[EXERCISE REQUIREMENTS] The records that follow are to be repeated exactly, in full.

[Data records]
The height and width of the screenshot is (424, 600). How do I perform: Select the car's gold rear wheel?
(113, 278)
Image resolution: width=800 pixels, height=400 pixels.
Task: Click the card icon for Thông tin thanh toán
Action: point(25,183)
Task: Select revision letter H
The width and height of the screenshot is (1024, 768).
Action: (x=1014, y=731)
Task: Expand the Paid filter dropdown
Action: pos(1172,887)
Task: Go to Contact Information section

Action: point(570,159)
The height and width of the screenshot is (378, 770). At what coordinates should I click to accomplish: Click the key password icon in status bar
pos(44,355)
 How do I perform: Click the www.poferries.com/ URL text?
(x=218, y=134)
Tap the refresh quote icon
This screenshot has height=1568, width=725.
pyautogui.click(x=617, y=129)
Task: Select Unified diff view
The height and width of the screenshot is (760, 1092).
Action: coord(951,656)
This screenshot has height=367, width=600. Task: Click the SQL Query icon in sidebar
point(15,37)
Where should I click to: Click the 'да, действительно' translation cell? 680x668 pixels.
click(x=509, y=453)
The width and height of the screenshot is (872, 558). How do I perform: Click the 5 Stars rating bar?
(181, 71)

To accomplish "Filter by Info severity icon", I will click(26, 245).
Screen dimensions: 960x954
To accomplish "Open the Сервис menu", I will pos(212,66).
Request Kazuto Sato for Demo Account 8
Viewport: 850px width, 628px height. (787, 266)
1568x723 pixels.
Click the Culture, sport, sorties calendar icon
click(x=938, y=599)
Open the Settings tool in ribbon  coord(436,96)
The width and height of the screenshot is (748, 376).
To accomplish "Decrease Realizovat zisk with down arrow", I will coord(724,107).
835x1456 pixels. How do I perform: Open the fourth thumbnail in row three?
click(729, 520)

[FINISHED TASK]
The height and width of the screenshot is (424, 600). How do I perform: Select the car's gold rear wheel?
(113, 278)
Image resolution: width=800 pixels, height=400 pixels.
Task: Click the card icon for Thông tin thanh toán
Action: point(25,183)
Task: Select revision letter H
The width and height of the screenshot is (1024, 768).
Action: (x=1014, y=731)
Task: Expand the Paid filter dropdown
Action: pos(1172,887)
Task: Go to Contact Information section

Action: point(570,159)
The height and width of the screenshot is (378, 770). At what coordinates should I click to accomplish: Click the key password icon in status bar
pos(44,355)
 How do I perform: Click the www.poferries.com/ URL text?
(x=218, y=134)
Tap the refresh quote icon
This screenshot has height=1568, width=725.
pyautogui.click(x=617, y=129)
Task: Select Unified diff view
The height and width of the screenshot is (760, 1092).
Action: coord(951,656)
This screenshot has height=367, width=600. Task: Click the SQL Query icon in sidebar
point(15,37)
Where should I click to: Click the 'да, действительно' translation cell? 680x668 pixels.
click(x=509, y=453)
The width and height of the screenshot is (872, 558). How do I perform: Click the 5 Stars rating bar?
(181, 71)

To accomplish "Filter by Info severity icon", I will click(26, 245).
Screen dimensions: 960x954
To accomplish "Open the Сервис menu", I will pos(212,66).
Request Kazuto Sato for Demo Account 8
Viewport: 850px width, 628px height. (787, 266)
1568x723 pixels.
Click the Culture, sport, sorties calendar icon
click(x=938, y=599)
Open the Settings tool in ribbon  coord(436,96)
The width and height of the screenshot is (748, 376).
To accomplish "Decrease Realizovat zisk with down arrow", I will coord(724,107).
835x1456 pixels. How do I perform: Open the fourth thumbnail in row three?
click(729, 520)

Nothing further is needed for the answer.